Pada Rabu (15/11/2023), Ketua Komisi VII DPR dari Fraksi Partai Nasdem Sugeng Suparwoto mengatakan, 574 DIM RUU EBET telah dibahas panitia kerja (panja) pemerintah dan DPR. Namun, masih perlu penyelarasan beberapa hal dalam raker dengan Menteri ESDM, salah satunya terkait konsep power wheeling.
Selama ini ada perbedaan pandangan mengenai power wheeling. Di satu sisi, skema itu dapat mendorong percepatan capaian energi terbarukan, yang saat ini masih jauh dari target. Pengembang energi terbarukan bisa langsung bertransaksi dengan industri penyerap. Namun, di sisi lain, berpotensi membebani negara. PLN juga sedang menghadapi kondisi kelebihan pasokan listrik.
Perubahan radikal
Direktur Eksekutif Energy Watch Daymas Arangga menuturkan, sejatinya, potensi energi terbarukan Indonesia melimpah. Namun, pemanfaatannya belum optimal. Selain ada dampak melesetnya perkiraan permintaan (demand) kelistrikan yang membuat kelebihan pasokan (oversupply), sistem kelistrikan juga sepenuhnya bergantung pada PLN.

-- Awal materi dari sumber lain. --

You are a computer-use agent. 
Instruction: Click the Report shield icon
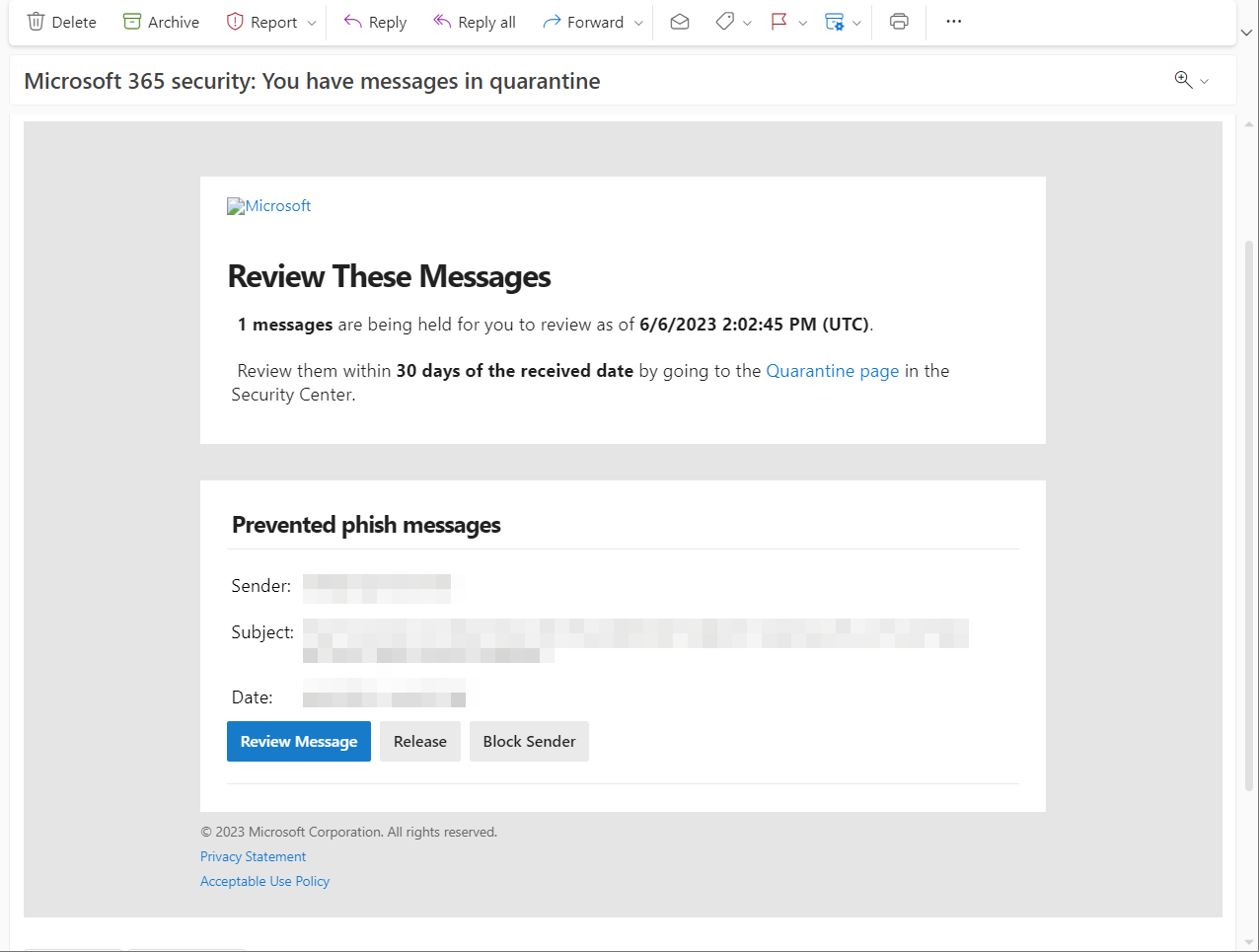235,22
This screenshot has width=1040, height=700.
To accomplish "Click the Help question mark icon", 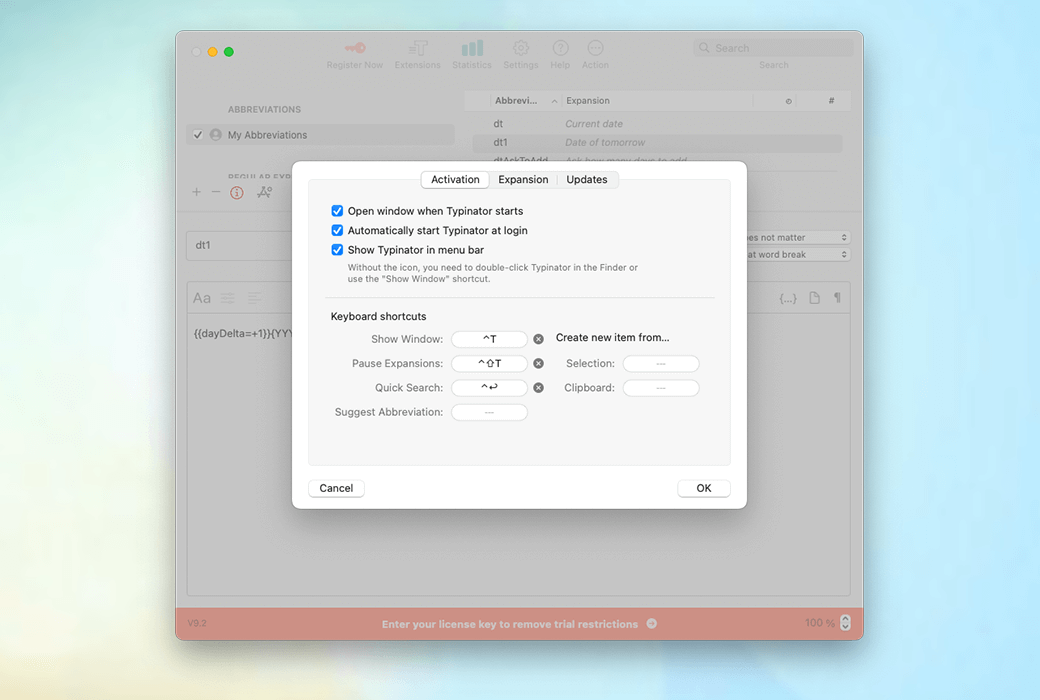I will pyautogui.click(x=560, y=52).
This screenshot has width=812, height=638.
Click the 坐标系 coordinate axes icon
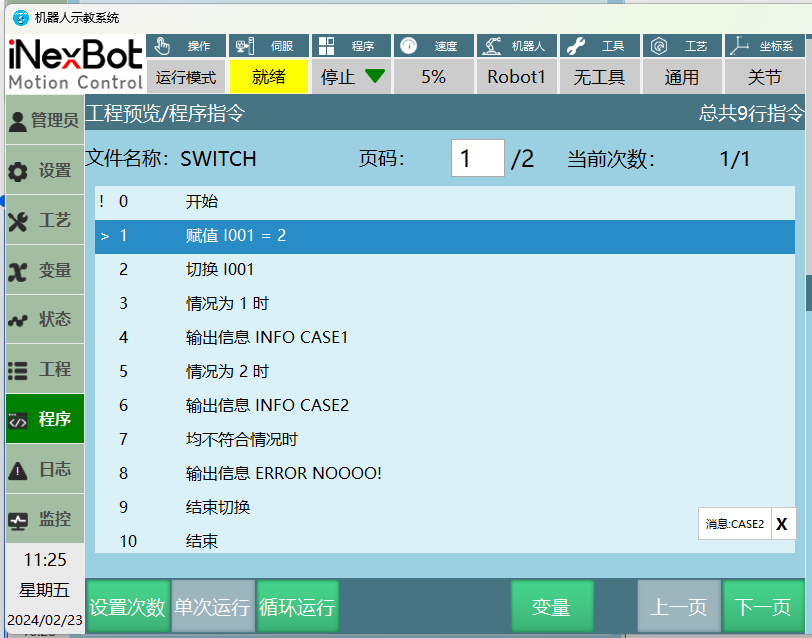tap(738, 46)

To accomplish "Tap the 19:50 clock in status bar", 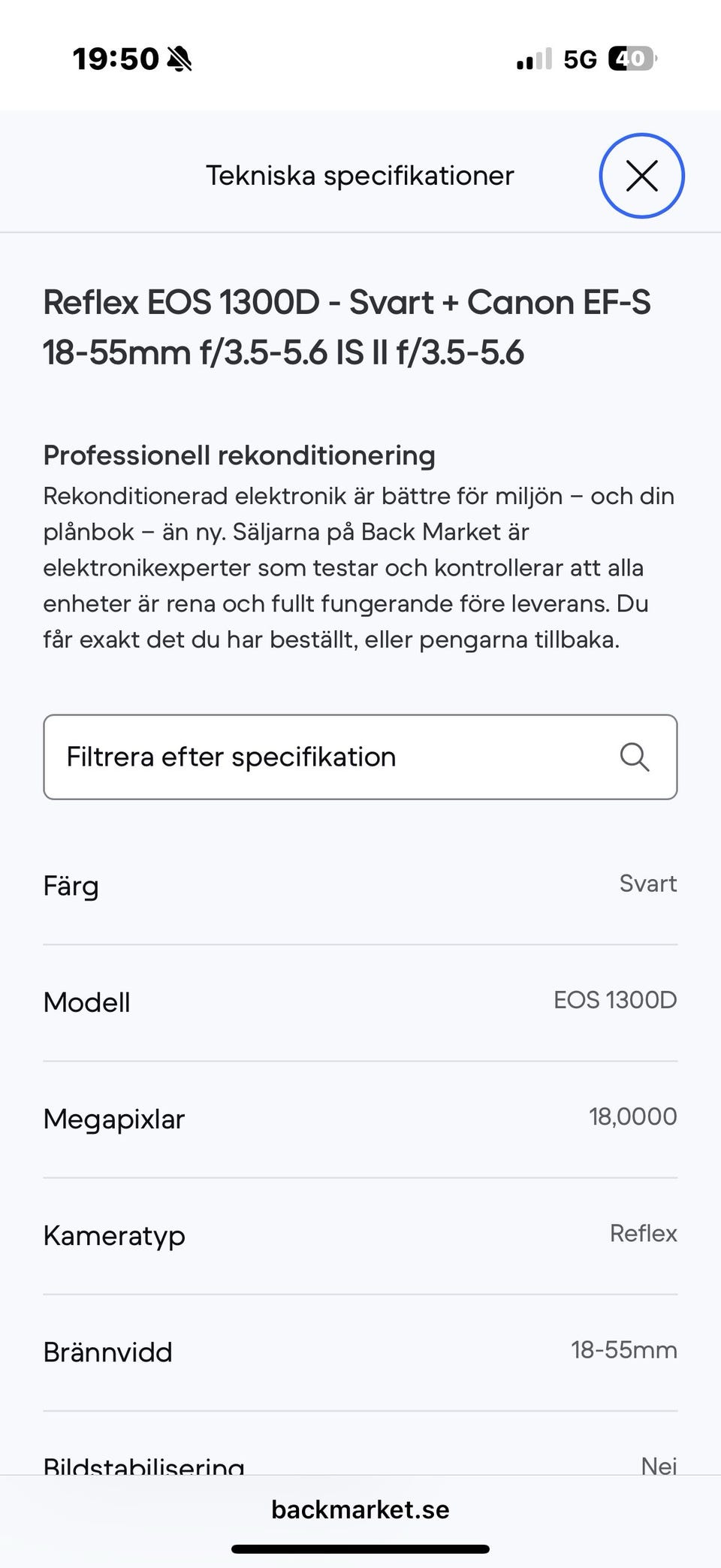I will pyautogui.click(x=116, y=59).
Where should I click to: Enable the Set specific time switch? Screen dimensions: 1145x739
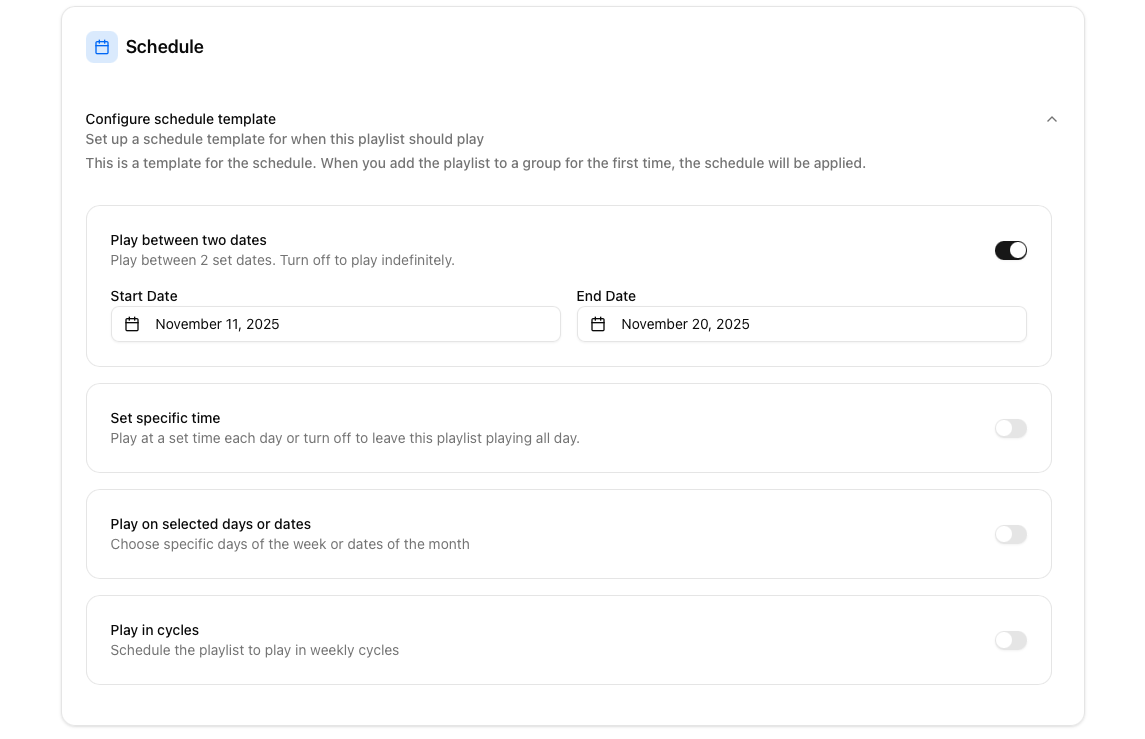coord(1010,428)
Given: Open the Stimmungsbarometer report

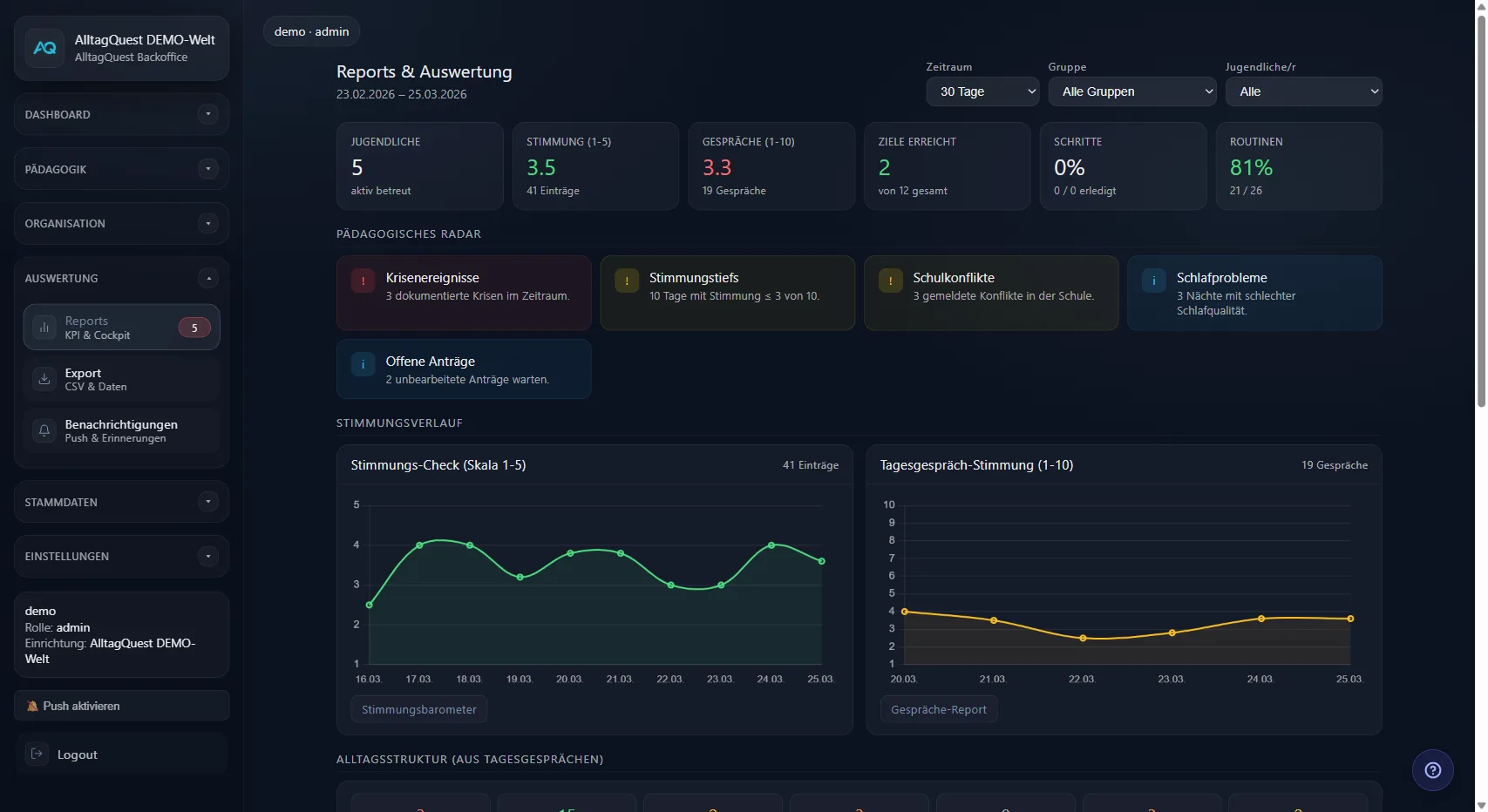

Opsi skema power wheeling, ujar Daymas, nantinya akan menjadi tantangan bagi pemerintah apakah berani melakukan perubahan radikal dalam sistem kelistrikan nasional. ”Misalnya, PLN hanya fokus di transmisi, tetapi pembangkitan dibuka juga untuk swasta. Itu bisa menjadi sebuah model yang bisa dilihat (dikaji),” katanya.
Power wheeling selama ini juga diharapkan sejumlah pihak, termasuk industri-industri penyerap. Mereka berharap bisa bertransaksi langsung dengan produsen energi terbarukan, tetapi tetap menggunakan transmisi PLN.
Harapan terbukanya struktur pasar pada sektor ketenagalistrikan salah satunya dituangkan dalam laporan ”Policy Opportunities to Advance Clean Energy Investment in Indonesia” pada November 2022. Policy paper tersebut hasil kolaborasi Kamar Dagang dan Industri (Kadin) Indonesia dengan RE100 Climate Group.
Salah satu poin dalam laporan itu ialah dorongan implementasi mekanisme power wheeling. Apabila pembangkit listrik swasta (IPP) dapat menggunakan jaringan PLN dalam memasok listrik ke industri, energi terbarukan di Indonesia akan terpacu. Hal itu akan membantu industri dalam menurunkan emisi, mengingat tuntutan akan hal itu semakin menguat.
Sejauh ini, pengembangan energi terbarukan di Indonesia terbilang lambat. Hingga akhir 2022, porsi energi terbarukan dalam bauran energi primer nasional baru mencapai 12,3 persen. Padahal, ada target 23 persen pada 2025 yang harus dipenuhi dalam waktu singkat atau sekitar tiga tahun lagi.